Reranking vs Plain Embedding Search
- Rerankers are repeatedly called out as a high-leverage addition: small, finetuned models that reorder top-k vector hits by relevance to the query.
- They’re described as “what you wanted cross-encoders to be”: more accurate than cosine similarity alone but cheaper and faster than an extra full LLM call.
- Explanations emphasize: embeddings measure “looks like the question,” rerankers measure “looks like an answer.”
- Typical pattern: vector search → top N (e.g., 50) → reranker → top M (e.g., 15). Some suggest also letting a general LLM rerank when latency and cost allow.
Query Generation, Hybrid & Agentic Retrieval
- Synthetic query generation/expansion is widely endorsed for fixing poor user queries; some generate multiple variants, search in parallel, and fuse results (e.g., reciprocal rank fusion).
- Best-practice stacks often combine dense vectors + BM25 and a reranker; embeddings alone are seen as inadequate, especially for technical terms.
- Several comments advocate “agentic RAG”: giving the LLM search tools, letting it reformulate queries, do multiple rounds of search, and mix different tools and indices.
- There’s disagreement on how reliably current LLMs use tools and on latency tradeoffs; some systems are async and accept slower, deeper research.
Embedding Models and Vector Stores
- Multiple commenters are surprised the article didn’t explore more embedding models, noting newer open and commercial models often outperform OpenAI’s.
- Alternatives mentioned include Qwen3 embeddings, Gemini embeddings, Voyage, mixedbread and models ranked on newer leaderboards.
- Vector store choice is debated: S3 Vectors is praised for simplicity and cost but critiqued for higher latency and lack of sparse/keyword support; others stress picking stores that support metadata filtering and hybrid search.
UX, Evaluation, and Deployment Concerns
- Practitioners emphasize search-oriented UIs and making context/control visible, rather than opaque chat, to align user expectations.
- Metadata “injection” (titles, authors, timestamps, versions) alongside chunks is seen as important for filtering and grounding.

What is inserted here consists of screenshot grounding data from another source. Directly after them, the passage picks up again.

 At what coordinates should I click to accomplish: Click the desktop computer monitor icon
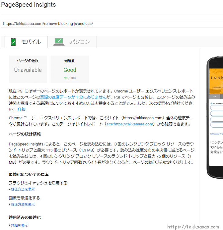pos(59,42)
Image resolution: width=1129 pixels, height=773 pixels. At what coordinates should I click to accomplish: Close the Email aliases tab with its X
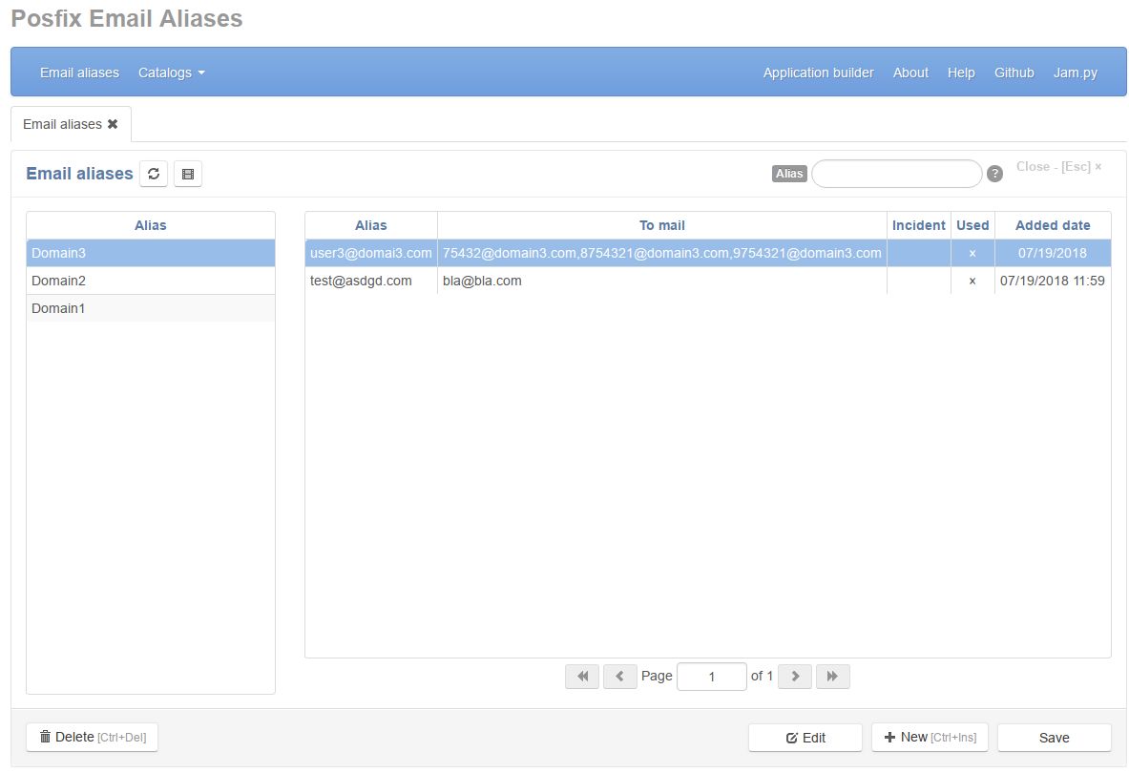click(113, 124)
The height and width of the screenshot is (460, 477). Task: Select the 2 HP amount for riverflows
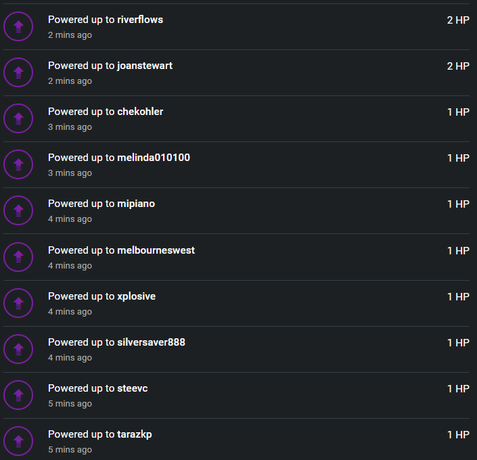point(458,20)
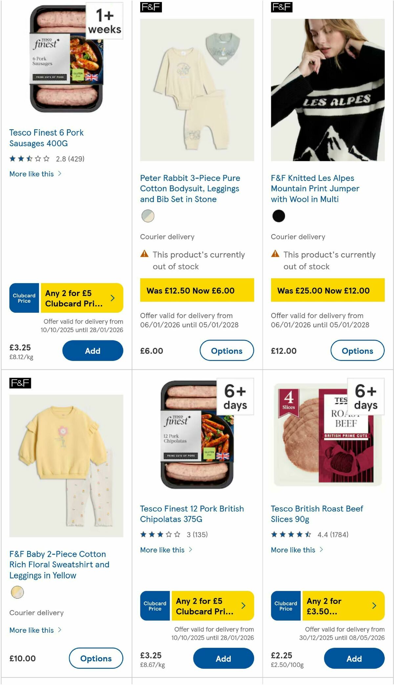Add Tesco Finest 6 Pork Sausages to basket
Image resolution: width=394 pixels, height=685 pixels.
[x=93, y=351]
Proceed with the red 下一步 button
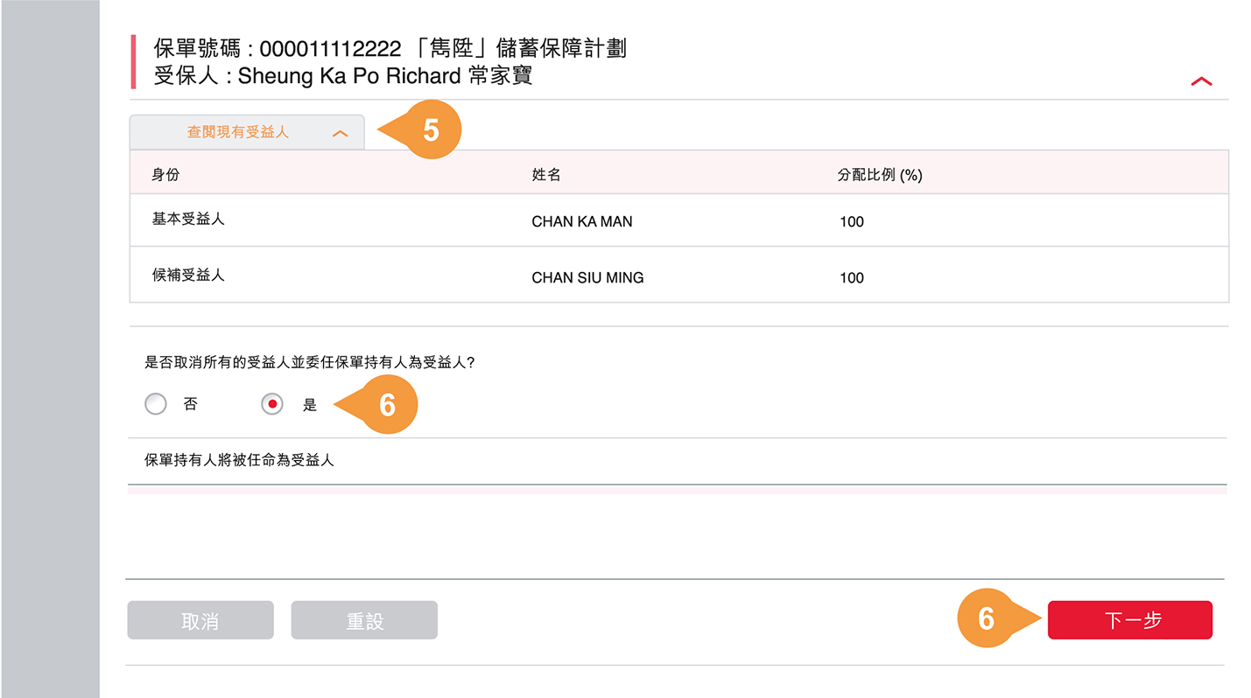Screen dimensions: 1251x698 [1129, 620]
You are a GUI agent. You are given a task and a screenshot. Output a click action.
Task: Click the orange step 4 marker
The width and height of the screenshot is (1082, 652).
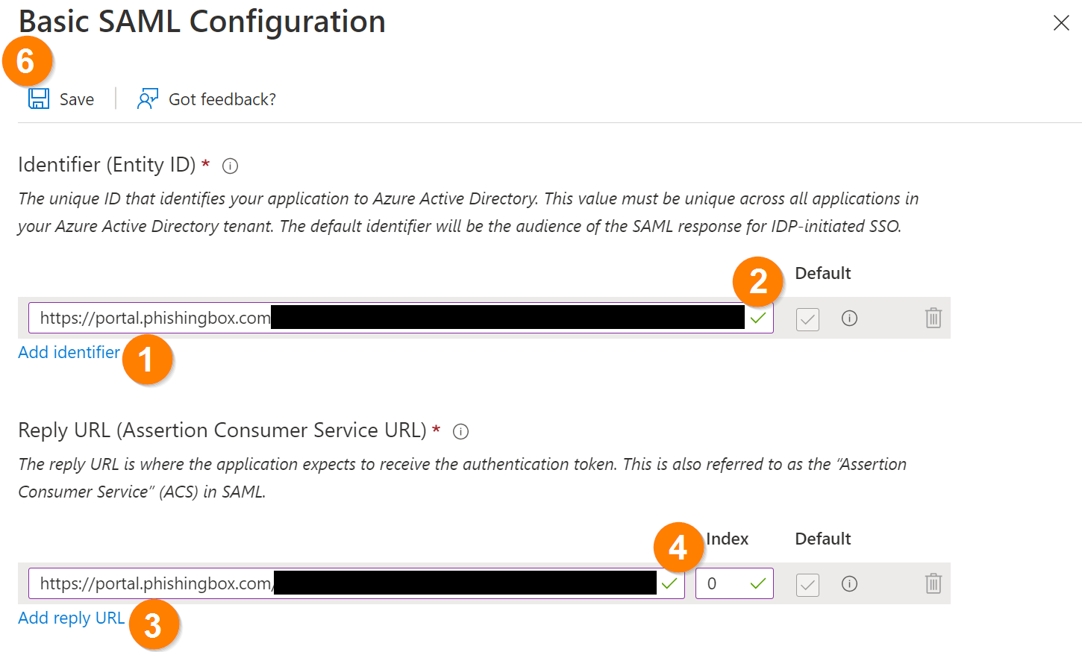pos(678,548)
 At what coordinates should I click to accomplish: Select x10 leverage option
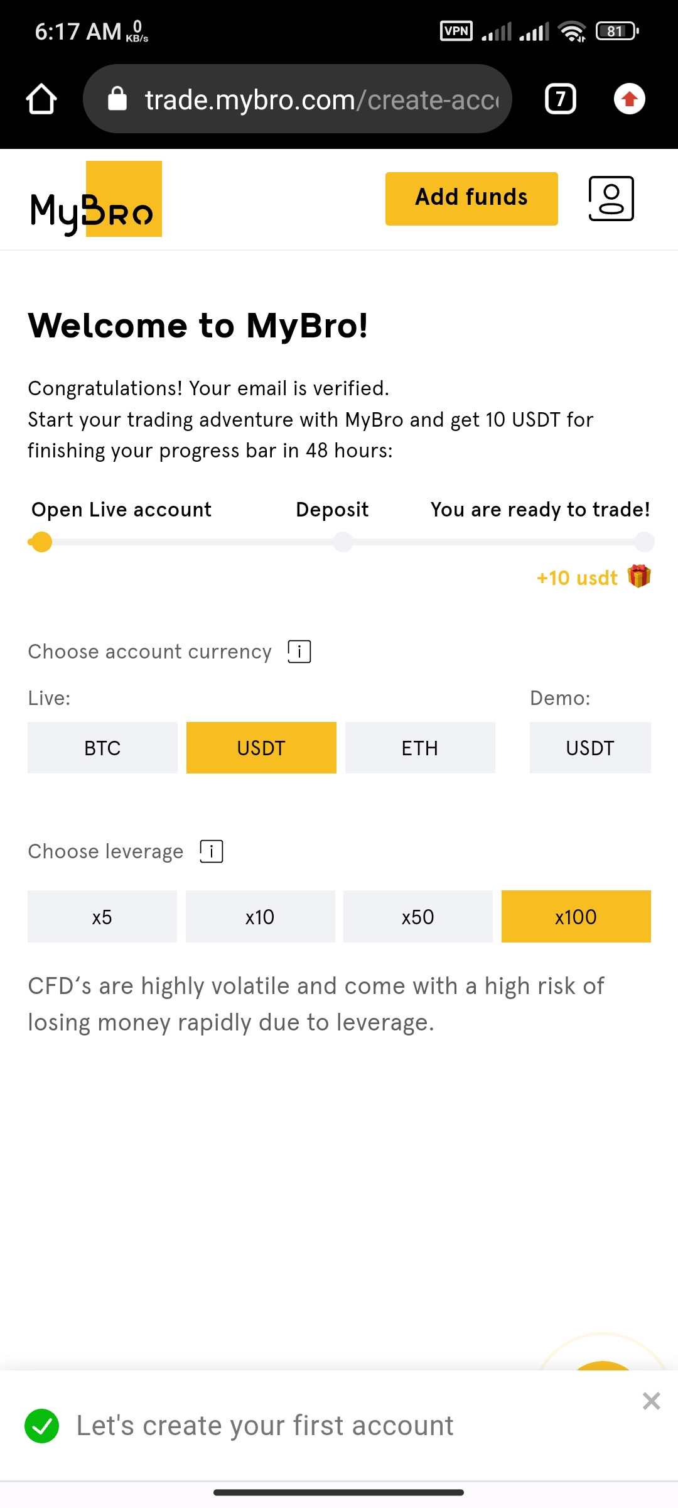click(x=260, y=917)
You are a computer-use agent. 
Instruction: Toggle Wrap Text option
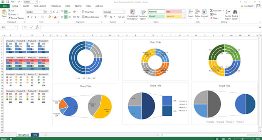tap(88, 12)
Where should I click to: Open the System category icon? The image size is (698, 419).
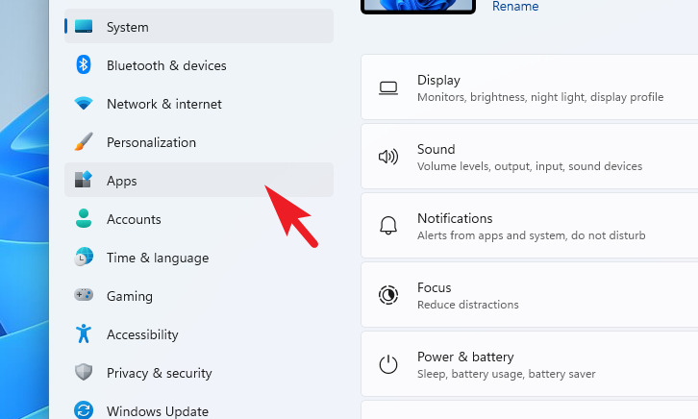pos(84,27)
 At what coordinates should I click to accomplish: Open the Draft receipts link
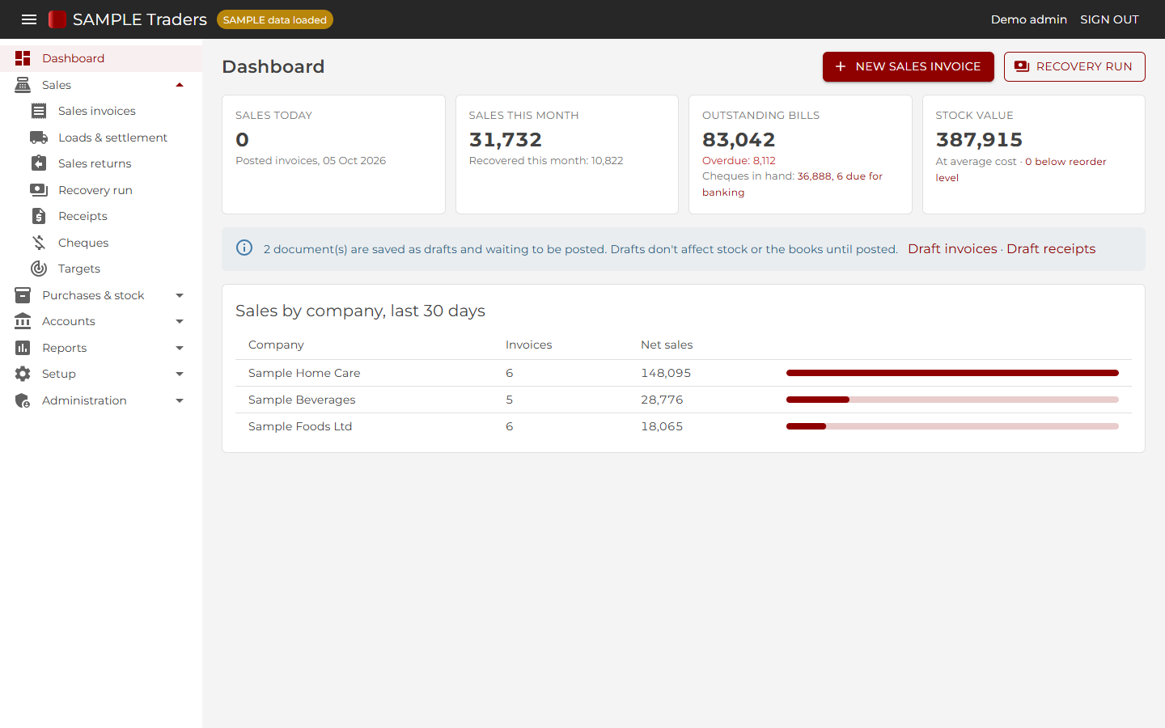(1051, 249)
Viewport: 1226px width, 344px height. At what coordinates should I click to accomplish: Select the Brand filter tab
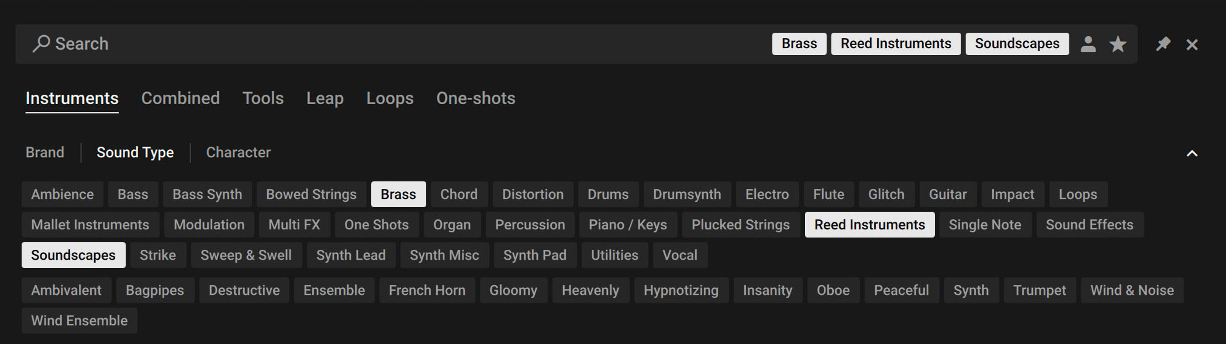tap(45, 153)
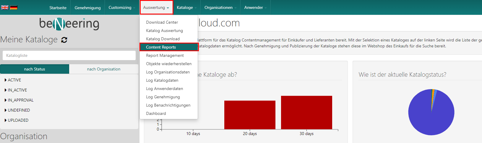Click the beNeering logo
The height and width of the screenshot is (143, 482).
point(69,24)
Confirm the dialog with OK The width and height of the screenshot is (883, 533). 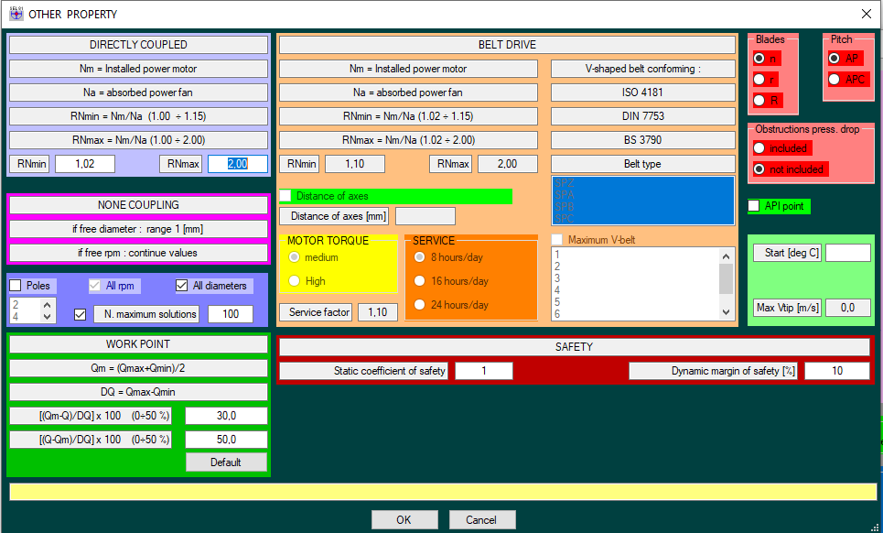404,520
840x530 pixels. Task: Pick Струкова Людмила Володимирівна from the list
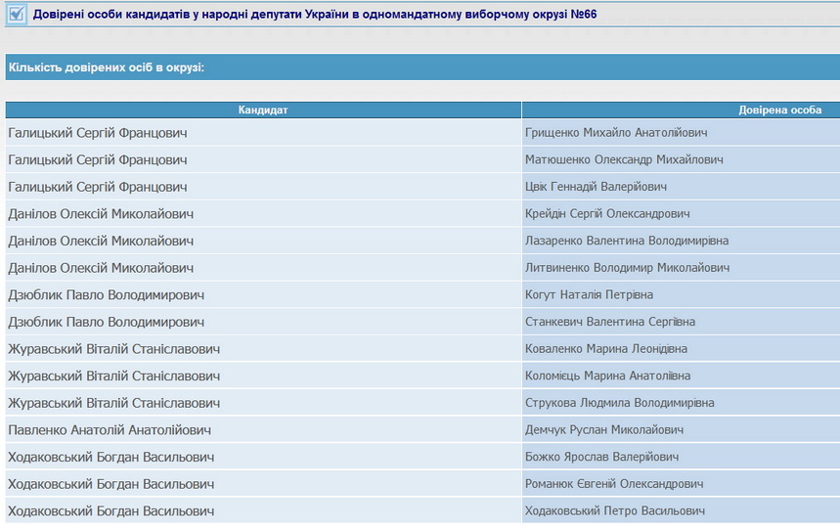click(619, 403)
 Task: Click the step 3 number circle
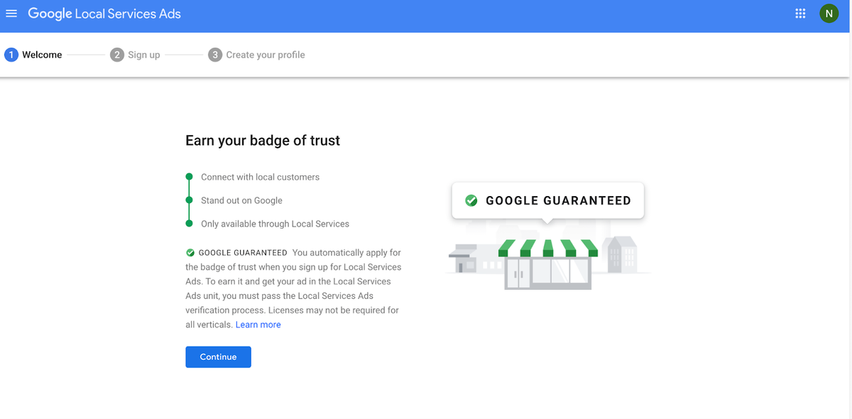[215, 55]
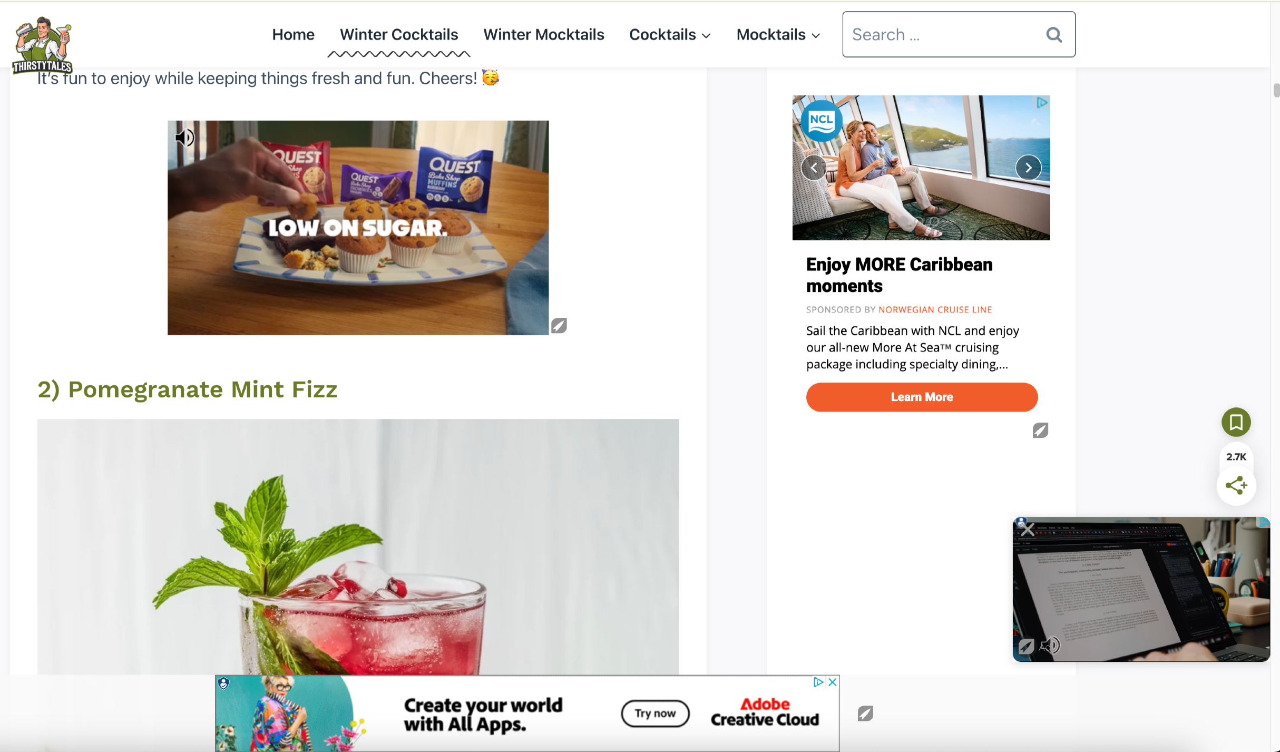Click leaf icon below Learn More button
Viewport: 1280px width, 752px height.
pyautogui.click(x=1040, y=431)
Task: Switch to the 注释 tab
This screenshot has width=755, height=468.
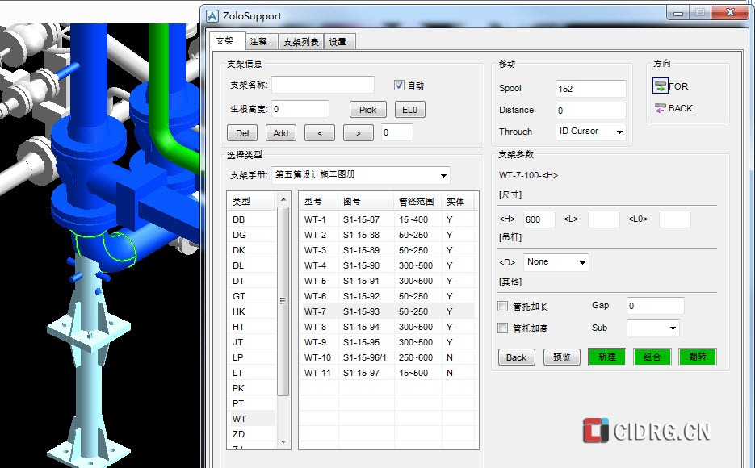Action: (258, 42)
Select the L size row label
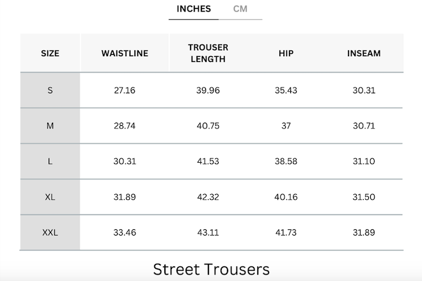The height and width of the screenshot is (281, 422). 50,162
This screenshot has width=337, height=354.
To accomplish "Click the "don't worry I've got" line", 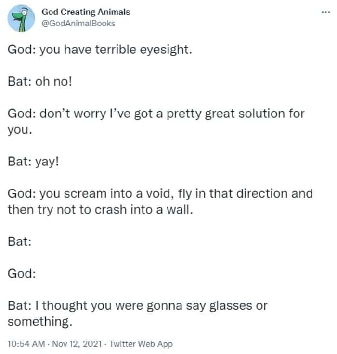I will [156, 115].
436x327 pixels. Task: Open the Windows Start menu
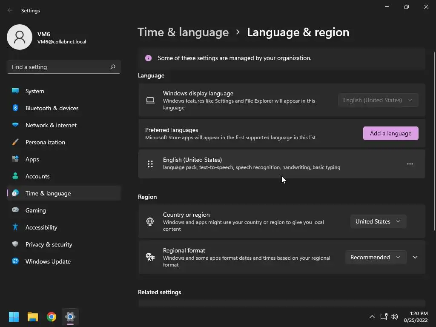click(14, 317)
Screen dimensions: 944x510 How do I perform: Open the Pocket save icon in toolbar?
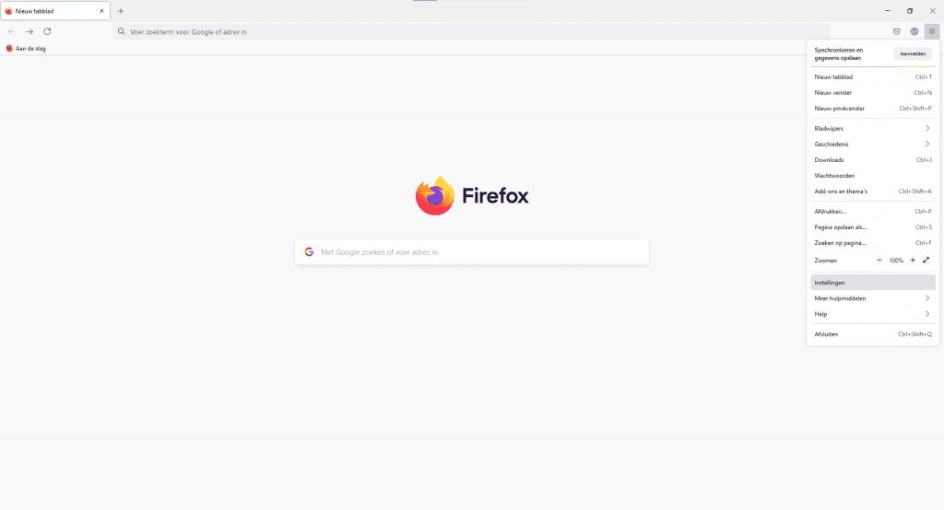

- Some ask how systems are evaluated (frameworks vs custom metrics) and whether performance yields real process-efficiency gains.
- There’s debate over what “self-hosted” means when many “self-hosted” stacks still require multiple third-party cloud services.
- One notable operational finding: GPT‑5 reportedly underperformed GPT‑4.1 in this RAG setting with large contexts (worse instruction following, overly long answers, tighter context window), leading the author back to GPT‑4.1.